A common challenge when writing unit tests for a large code base is keeping track of what you are testing. Without a good process for categorizing what the individual tests are actually testing, it can quickly become unmanageable. This is especially true for projects with several hundred tests.
The way I have decided to tackle this challenge in ExpressUnit is through use cases. For those of you unfamiliar with the concept of use cases, here’s the Wikipedia definition:
“A use case in software engineering and systems engineering is a description of a system’s behavior as it responds to a request that originates from outside of that system. In other words, a use case describes “who” can do “what” with the system in question. The use case technique is used to capture a system’s behavioral requirements by detailing scenario-driven threads through the functional requirements.”
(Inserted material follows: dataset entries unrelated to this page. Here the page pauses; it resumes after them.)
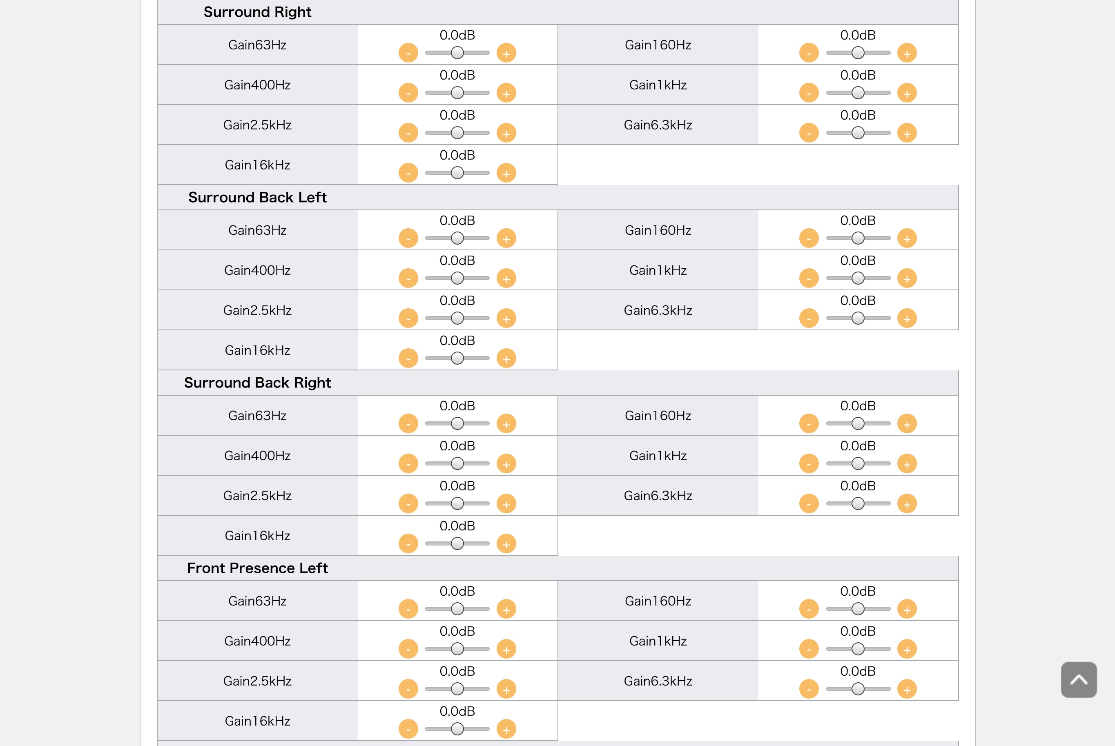
Task: Decrease Surround Right Gain160Hz with minus button
Action: click(809, 53)
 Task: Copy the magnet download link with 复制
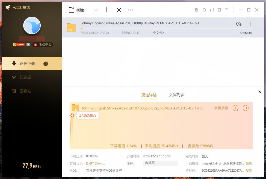[x=249, y=163]
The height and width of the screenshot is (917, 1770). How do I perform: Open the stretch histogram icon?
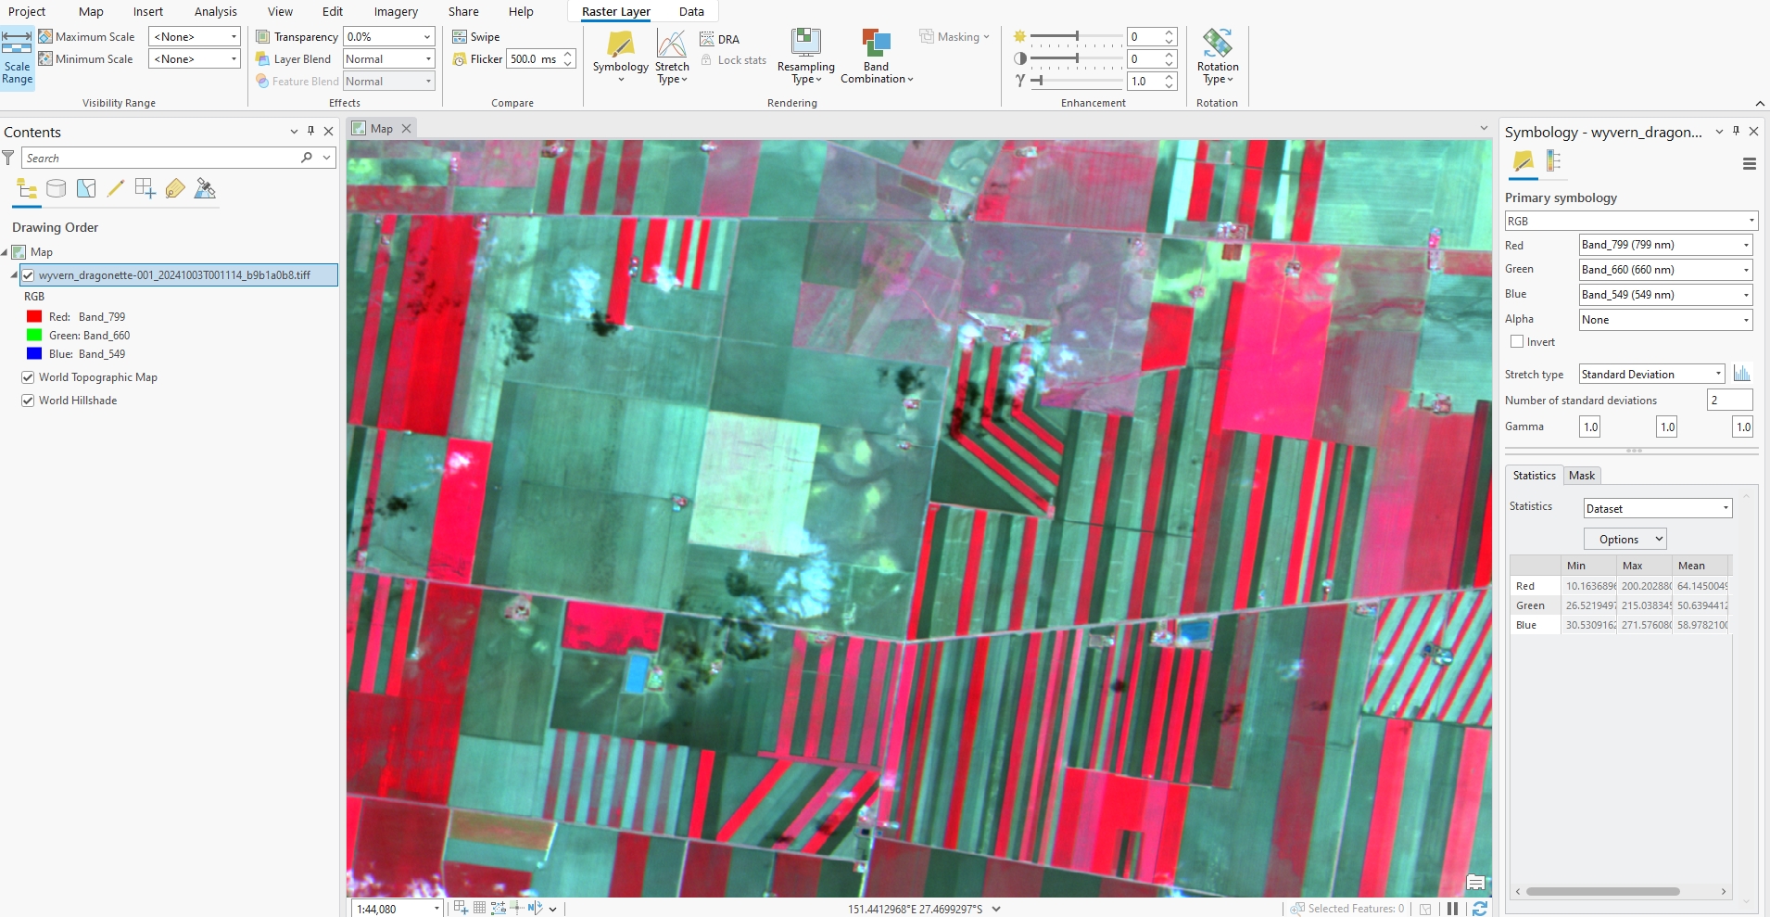[x=1742, y=374]
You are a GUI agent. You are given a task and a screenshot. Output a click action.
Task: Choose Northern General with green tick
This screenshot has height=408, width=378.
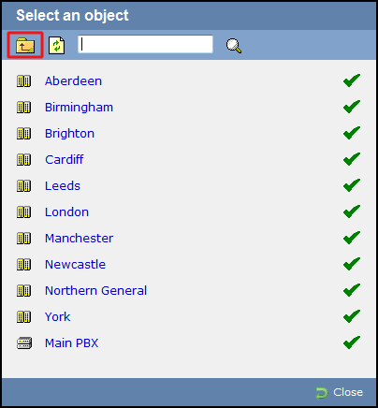[352, 290]
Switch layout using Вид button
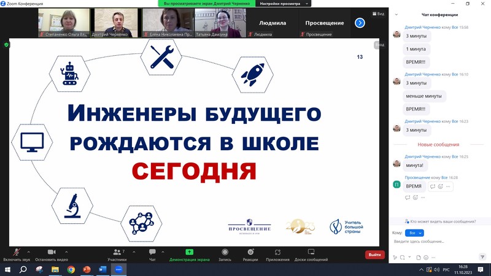The image size is (491, 276). tap(378, 13)
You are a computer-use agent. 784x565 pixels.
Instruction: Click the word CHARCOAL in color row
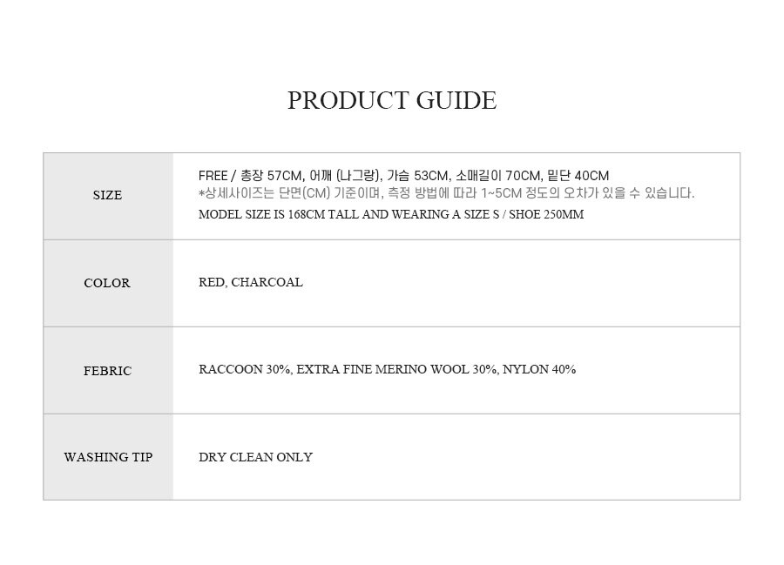(267, 282)
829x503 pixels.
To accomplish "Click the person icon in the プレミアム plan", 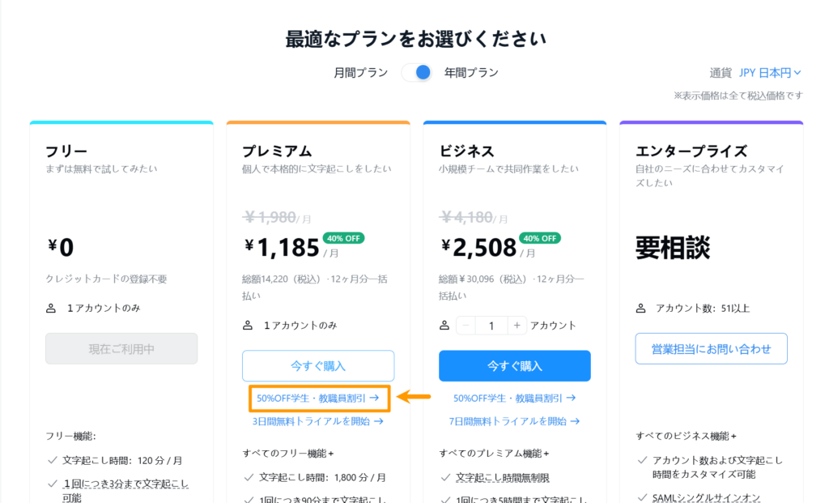I will [x=248, y=326].
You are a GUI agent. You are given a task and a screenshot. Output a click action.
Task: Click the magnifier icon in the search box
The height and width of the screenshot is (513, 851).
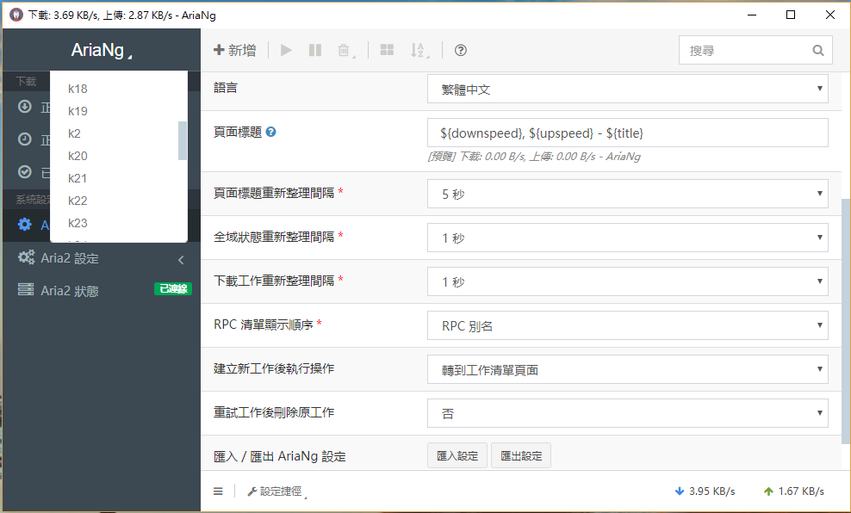coord(817,50)
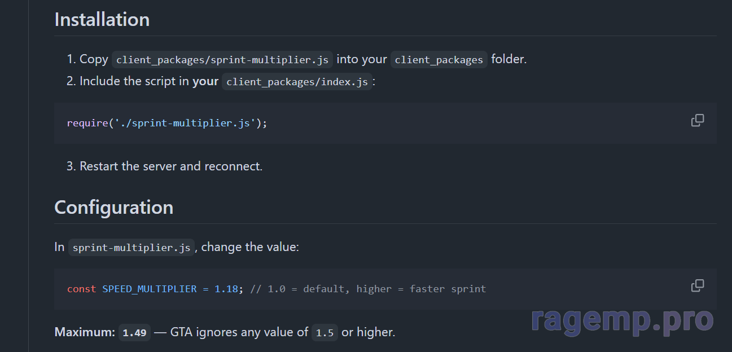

Source: http://en.wikipedia.org/wiki/Use_case
Since use cases are a description of how the system should behave, I find them to be a very natural grouping for unit/integration tests. The mechanism for grouping tests by use cases in ExpressUnit is actually quite simple. I have simply extended the test attributes (UnitTest/IntegrationTest) to take in an optional use case parameter. The new syntax works as follows:
[UnitTest(UseCase="Confirm.Equals will return true if objects are equal")]
public void ConfirmDoubleObjectsAreEqualTests()
{
Confirm.Equals(1.0, 1.0);
}
The above example is from ExpressUnit’s own Confirm test suite where all Confirm.Equals tests have been linked to the use case: “Confirm.Equals will return true if objects are equal”.
Version 3.2 of ExpressUnit contains a new UI window for displaying test results broken down by use cases. (See Figure1). You can navigate to this window by clicking the Use Case tab after running all your tests.